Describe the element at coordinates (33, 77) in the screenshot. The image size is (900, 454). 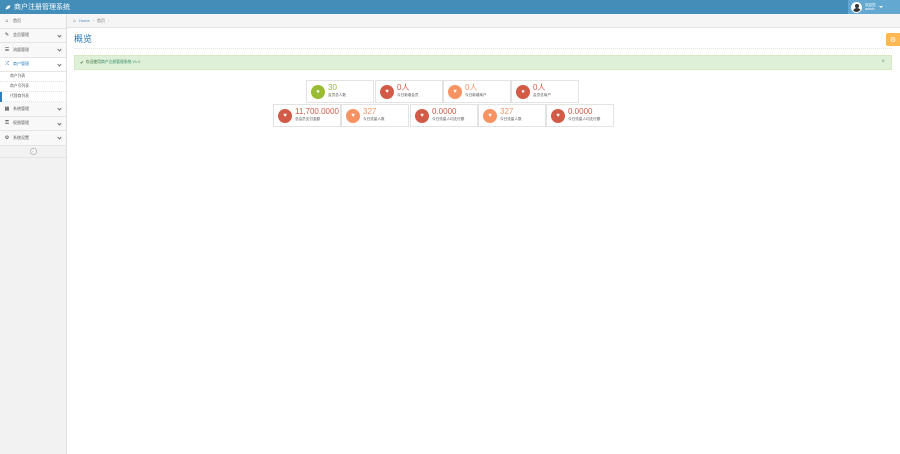
I see `sidebar-subitem-merchant-list: 商户列表` at that location.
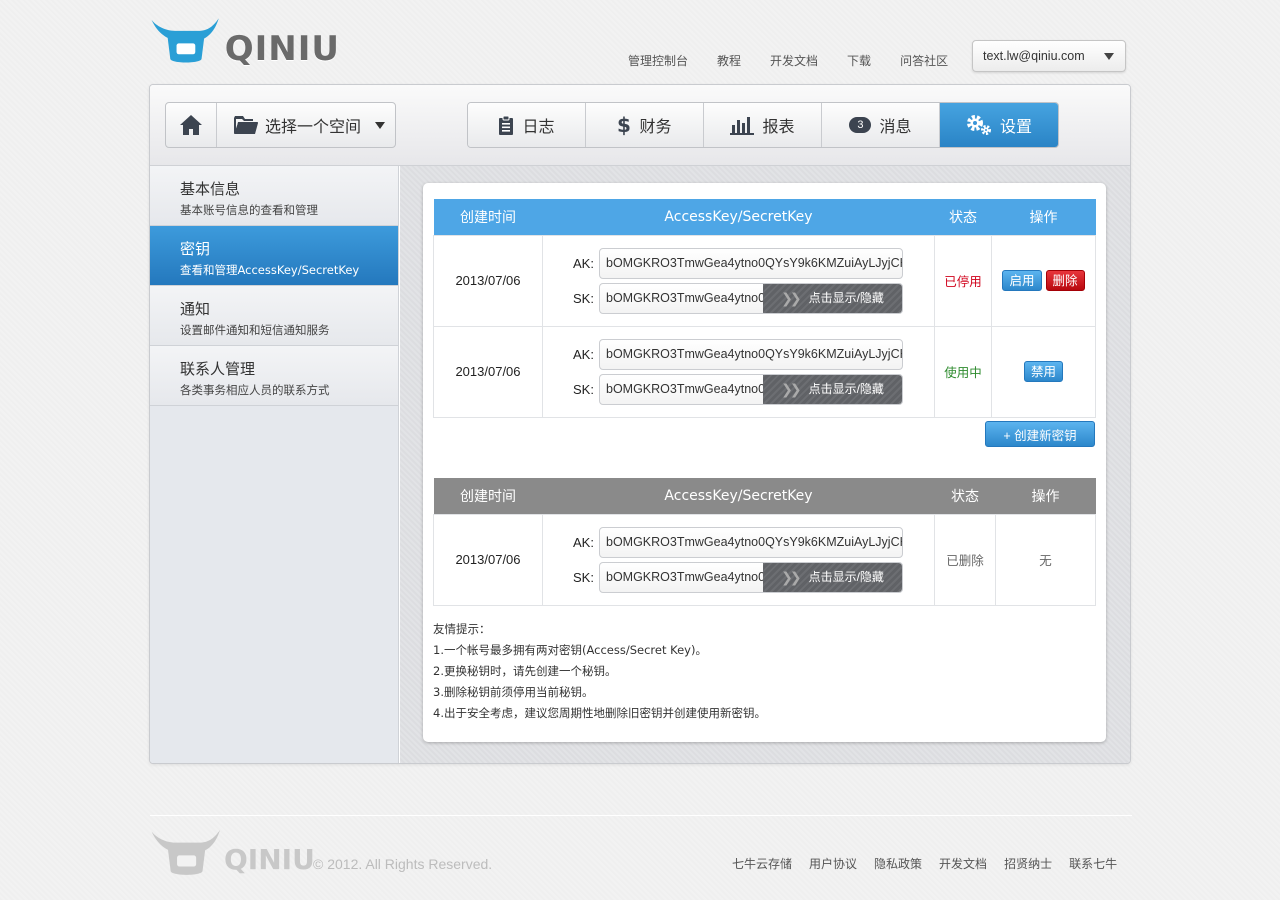  Describe the element at coordinates (255, 330) in the screenshot. I see `sidebar-item-desc: 设置邮件通知和短信通知服务` at that location.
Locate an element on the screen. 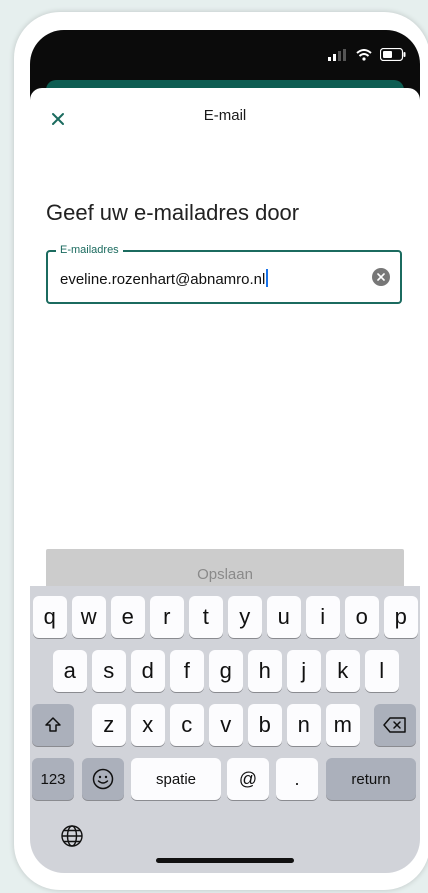 This screenshot has height=893, width=428. delete-icon is located at coordinates (394, 725).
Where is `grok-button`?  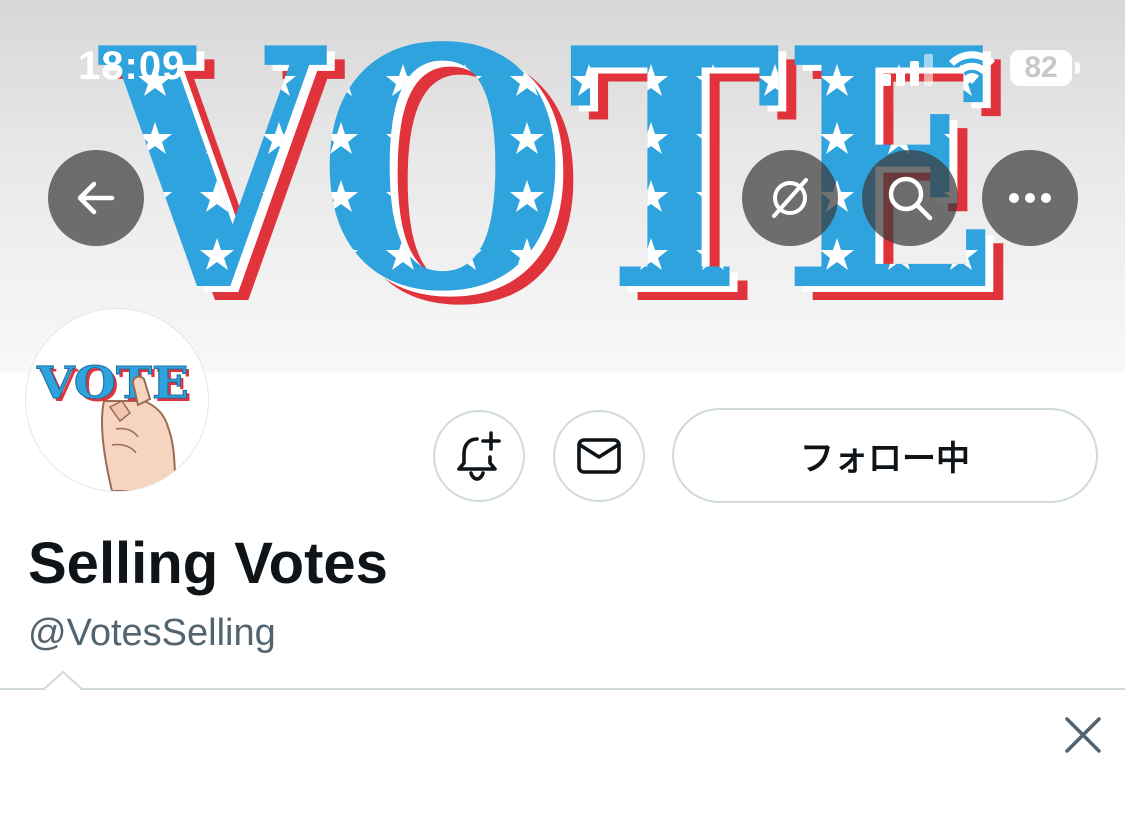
# # # # #
▶ [BRIEF]: Retype the lines from the very first one through the line containing "Describe the element at coordinates (255, 330)", leaving out the pictures.

▶ [COMPLETED TASK]:
Describe the element at coordinates (33, 77) in the screenshot. The image size is (900, 454). 
I see `sidebar-subitem-merchant-list: 商户列表` at that location.
  Describe the element at coordinates (255, 330) in the screenshot. I see `sidebar-item-desc: 设置邮件通知和短信通知服务` at that location.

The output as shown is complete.